Les seize musées spécialisés dans le génocide du pays réagissent en se mobilisant. Très impliqué dans le débat public, le grand United States Holocaust Memorial Museum (USHMM), à Washington, a publié une lettre ouverte de cinquante et un rescapés des camps, bénévoles au sein de l’institution, contre « la tendance croissante, dans la vie publique américaine, à invoquer l’Holocauste afin de promouvoir d’autres idées ». Allusion aux propos de militants et d’élus, comme la sulfureuse députée de Georgie Marjorie Taylor Greene, qui mettent sur le même plan les méthodes de l’Allemagne nazie et les obligations sanitaires liées au Covid.
À Los Angeles, le musée de l’Holocauste organise des visites pour les candidats à la mairie afin de les sensibiliser.
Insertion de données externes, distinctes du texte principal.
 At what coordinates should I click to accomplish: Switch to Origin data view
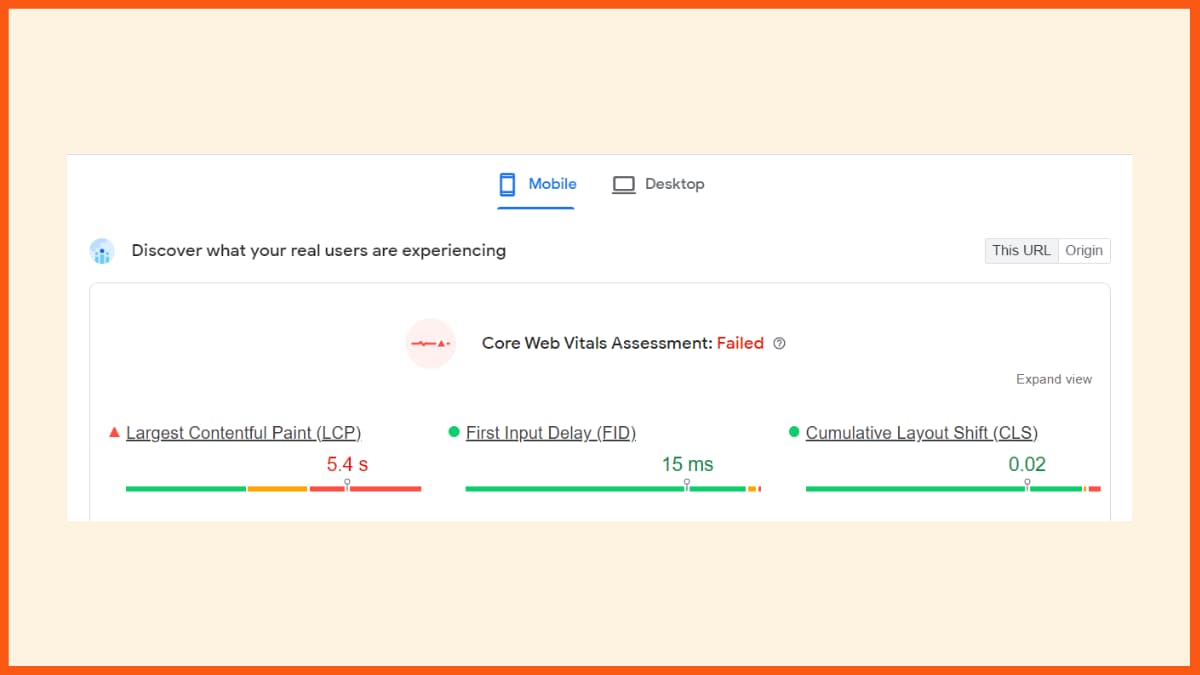(1084, 251)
D’autres ont conçu des expositions innovantes pour mettre en valeur les témoignages de survivants auprès des jeunes. Tel le Musée et centre d’éducation sur l’Holocauste de l’Illinois, qui propose une expérience de réalité virtuelle immergeant les participants dans les camps de la mort en compagnie d’un rescapé qui partage ses souvenirs. À Los Angeles, une installation offre la possibilité d’avoir une conversation virtuelle avec l’image d’une survivante. Celle-ci répond au moyen de phrases préenregistrées, générées par une technologie d’analyse verbale… Il faut bien cela. Une étude de septembre 2020 a montré que 63 % des milléniaux américains ne savaient pas que six millions de Juifs avaient été exterminés pendant la Seconde Guerre mondiale.